** How to complete this task **
Retype each entry. Leave every word as it is.
Segment Start: Data extracts
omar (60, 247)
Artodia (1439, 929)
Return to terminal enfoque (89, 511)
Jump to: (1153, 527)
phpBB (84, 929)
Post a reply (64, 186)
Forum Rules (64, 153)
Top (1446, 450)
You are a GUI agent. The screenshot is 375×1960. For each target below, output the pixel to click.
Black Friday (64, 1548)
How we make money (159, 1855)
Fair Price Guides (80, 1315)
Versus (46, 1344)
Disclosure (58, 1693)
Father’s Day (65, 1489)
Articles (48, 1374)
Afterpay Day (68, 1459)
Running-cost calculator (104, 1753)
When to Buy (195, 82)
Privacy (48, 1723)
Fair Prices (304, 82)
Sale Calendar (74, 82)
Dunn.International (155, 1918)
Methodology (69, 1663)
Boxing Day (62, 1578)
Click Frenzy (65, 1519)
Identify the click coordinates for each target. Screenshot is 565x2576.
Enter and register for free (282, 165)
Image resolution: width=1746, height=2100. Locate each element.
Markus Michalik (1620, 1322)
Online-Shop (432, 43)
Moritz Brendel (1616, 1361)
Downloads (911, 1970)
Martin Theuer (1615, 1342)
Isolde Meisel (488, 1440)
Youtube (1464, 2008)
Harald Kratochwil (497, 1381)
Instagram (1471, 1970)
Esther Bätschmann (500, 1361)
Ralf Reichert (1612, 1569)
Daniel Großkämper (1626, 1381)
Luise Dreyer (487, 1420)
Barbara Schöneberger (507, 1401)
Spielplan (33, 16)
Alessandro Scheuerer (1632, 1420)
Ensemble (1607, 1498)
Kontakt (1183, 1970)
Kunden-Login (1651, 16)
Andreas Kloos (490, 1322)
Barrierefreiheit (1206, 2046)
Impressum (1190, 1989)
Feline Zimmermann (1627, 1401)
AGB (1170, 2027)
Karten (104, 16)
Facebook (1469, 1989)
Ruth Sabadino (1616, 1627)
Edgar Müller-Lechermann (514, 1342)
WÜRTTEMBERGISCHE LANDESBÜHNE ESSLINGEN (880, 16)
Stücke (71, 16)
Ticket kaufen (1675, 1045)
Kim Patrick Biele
Segment End: Data extracts
** The completed task **
omar (60, 247)
Artodia (1439, 929)
Return to terminal enfoque (89, 511)
Jump to: (1153, 527)
phpBB (84, 929)
Post a reply (64, 186)
Forum Rules (64, 153)
Top (1446, 450)
You are a GUI agent. The screenshot is 375×1960. For each target below, output the pixel to click.
Black Friday (64, 1548)
How we make money (159, 1855)
Fair Price Guides (80, 1315)
Versus (46, 1344)
Disclosure (58, 1693)
Father’s Day (65, 1489)
Articles (48, 1374)
Afterpay Day (68, 1459)
Running-cost calculator (104, 1753)
When to Buy (195, 82)
Privacy (48, 1723)
Fair Prices (304, 82)
Sale Calendar (74, 82)
Dunn.International (155, 1918)
Methodology (69, 1663)
Boxing Day (62, 1578)
Click Frenzy (65, 1519)
Identify the click coordinates for each target. Screenshot is 565x2576.
Enter and register for free (282, 165)
Image resolution: width=1746, height=2100. Locate each element.
Markus Michalik (1620, 1322)
Online-Shop (432, 43)
Moritz Brendel (1616, 1361)
Downloads (911, 1970)
Martin Theuer (1615, 1342)
Isolde Meisel (488, 1440)
Youtube (1464, 2008)
Harald Kratochwil (497, 1381)
Instagram (1471, 1970)
Esther Bätschmann (500, 1361)
Ralf Reichert (1612, 1569)
Daniel Großkämper (1626, 1381)
Luise Dreyer (487, 1420)
Barbara Schöneberger (507, 1401)
Spielplan (33, 16)
Alessandro Scheuerer (1632, 1420)
Ensemble (1607, 1498)
Kontakt (1183, 1970)
Kunden-Login (1651, 16)
Andreas Kloos (490, 1322)
Barrierefreiheit (1206, 2046)
Impressum (1190, 1989)
Feline Zimmermann (1627, 1401)
AGB (1170, 2027)
Karten (104, 16)
Facebook (1469, 1989)
Ruth Sabadino (1616, 1627)
Edgar Müller-Lechermann (514, 1342)
WÜRTTEMBERGISCHE LANDESBÜHNE ESSLINGEN (880, 16)
Stücke (71, 16)
Ticket kaufen (1675, 1045)
Kim Patrick Biele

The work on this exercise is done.